Smith indicated that many churchgoers think they are “saved” but are not. He asked the Rev. Billy Graham why Graham often hinted that church members might need to accept Jesus as Savior.
Graham replied, “I myself was an unsaved church member.”
Preaching from Jesus’ wheat-and-tares parable (Matthew 13:24-30), Smith said that Jesus compared “the kingdom of heaven” to a wheat field. Jesus said an enemy sowed tares (weeds that appear as wheat) in the field, and workers wanted to pull up those tares. The field owner, fearing some wheat might get uprooted if hired hands tried to eliminate tares, told workers to wait until harvest time. At that time, tares would be gathered and burned and wheat brought into his barn.
“Farmers used to show me wheat and tares,” said Smith, who once lived in Oklahoma. “I couldn’t tell the difference, but if you open up the head and there are kernels of wheat, it’s wheat.”
Smith said some people believe they are Christians because they had “experiences,” were baptized when their friends were baptized, or because their parents keep telling them, “You accepted Christ when you were young.”
“What somebody told you that you did won’t save you,” Smith said. Paraphrasing 2 Corinthians 13:5, he added, “Examine yourself to see if you ever got it (salvation) or not. A lot of you have been inoculated from going to heaven – it’s called ‘walking a church aisle as a kid.’ There’s a lot of difference between a good man and a saved man; the difference is eternity. You can go down a dry sinner (in water baptism) and come up a wet one.”
Smith said that wheat and tares look alike.
“Only God knows the difference,” Smith said. “Can a weed grow? An unsaved person doesn’t grow in Christ but appears to. He can be a busy church member on his way to hell. Wheat and tares are planted together, progress together and are harvested together. Those who are deceived don’t know they’re deceived. The Devil doesn’t want you to doubt your salvation. He wants you to believe you’re saved. The Devil knows you are good, and he is smart. He’d just as soon you go to hell from a church pew as from a bar stool.”

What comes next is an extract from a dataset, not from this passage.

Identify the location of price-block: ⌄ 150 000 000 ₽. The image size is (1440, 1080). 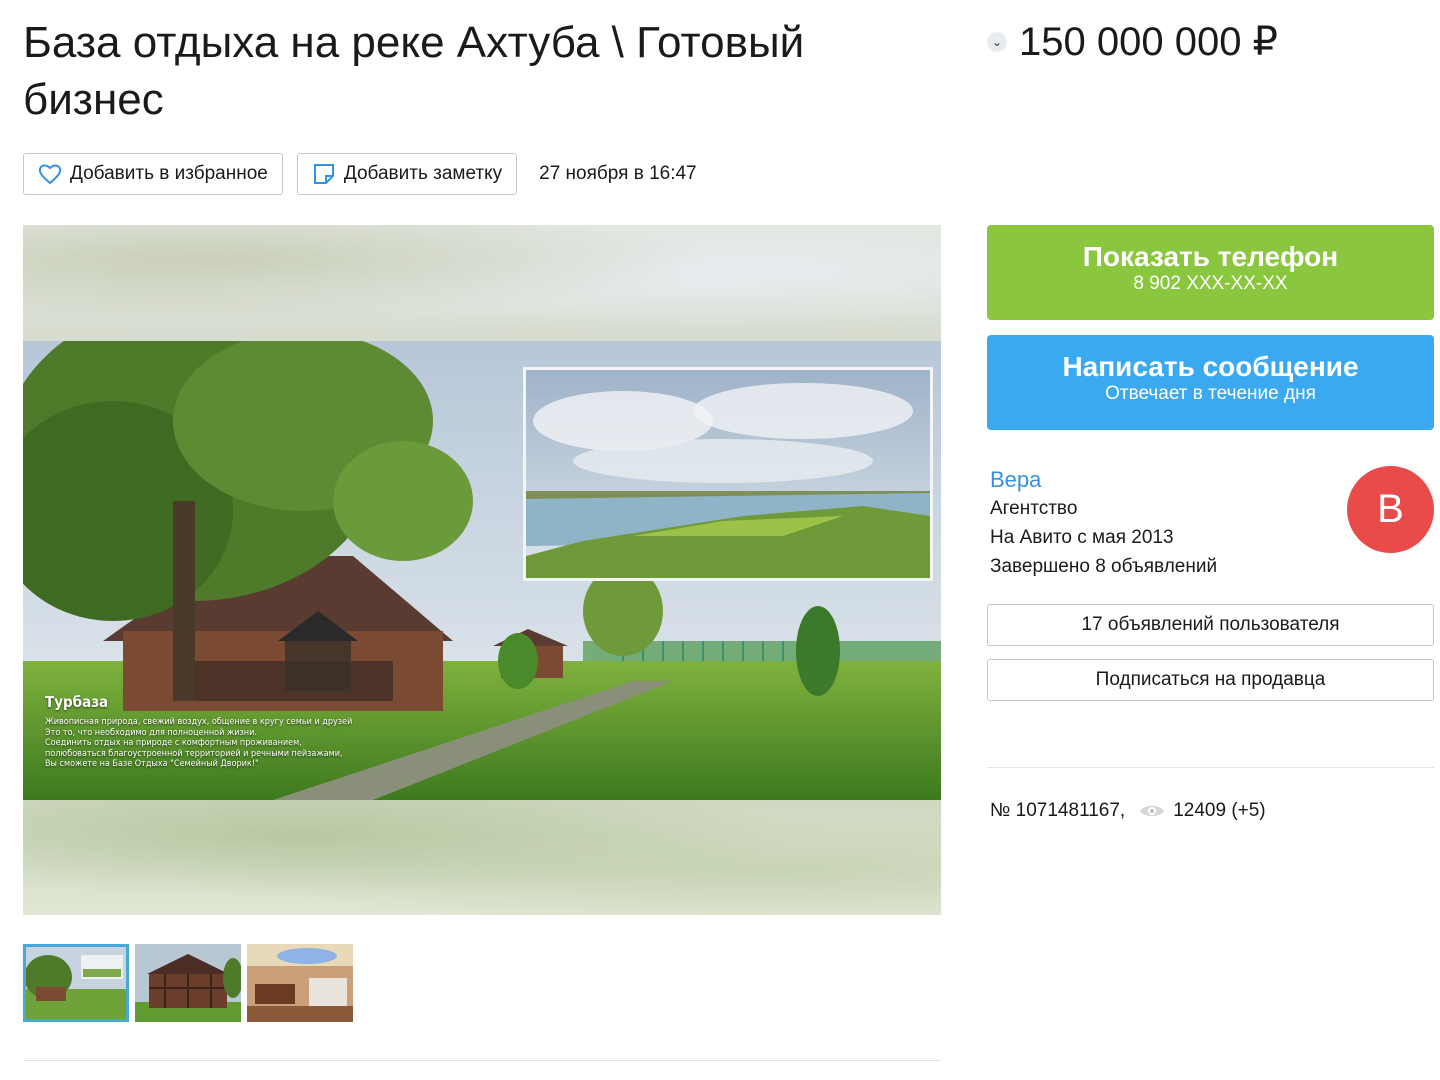
(1132, 42).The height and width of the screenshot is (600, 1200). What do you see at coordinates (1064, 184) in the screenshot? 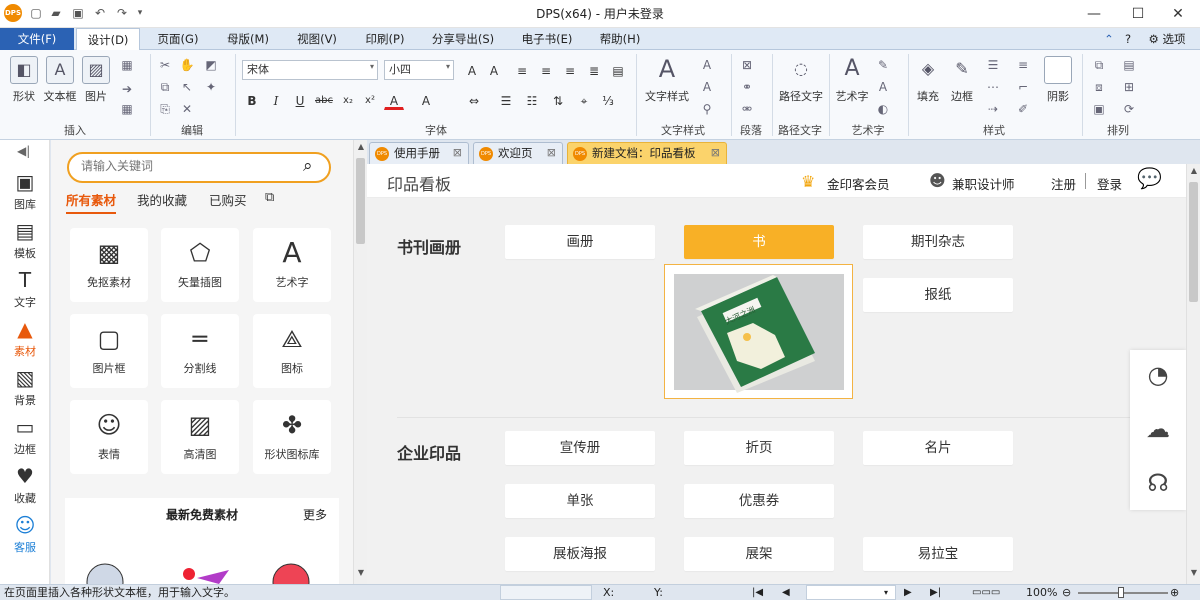
I see `register-link: 注册` at bounding box center [1064, 184].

These are Jesus’ words recorded in Matthew 7:22-23 (New KJV): “Many will say to me in that day, ‘Lord, Lord, have we not prophesied in Your name, cast out demons in Your name, and done many wonders in Your name?’ And then I will declare to them, ‘I never knew you; depart from Me, you who practice lawlessness!’”
Smith said a person might think he’s all right with God because he performs good works, attends a good church and hears good preaching. He told about a 19-year-old woman who confessed that her daddy had prematurely prayed the sinner’s prayer for her when she was young.
“You can believe in soap and die dirty,” he said. “To be 99 percent saved is to be 100 percent lost. The wheat is placed in the father’s house; the tare is bound and burned. We’ve had about 90 pastors get saved, and some music directors. I was a tare; Billy Graham was a tare. I believe all across this building we have tares among us.”
Smith quoted Romans 10:13, “For whosoever shall call upon the name of the Lord shall be saved.”
As musicians played “Just as I Am,” Smith asked those needing to accept Christ to raise their hands. He led those who responded in repeating a sinner’s prayer.
“Some of you pray that prayer every time because you haven’t prayed it once,” Smith said.
Smith’s sermon challenges us to make sure we have repented of our sins and are trusting Jesus Christ to save us from eternal separation from God.
“But as many as received Him (Jesus), to them He gave the right to become children of God, to those who believe in His name…” (John 1:12, New KJV).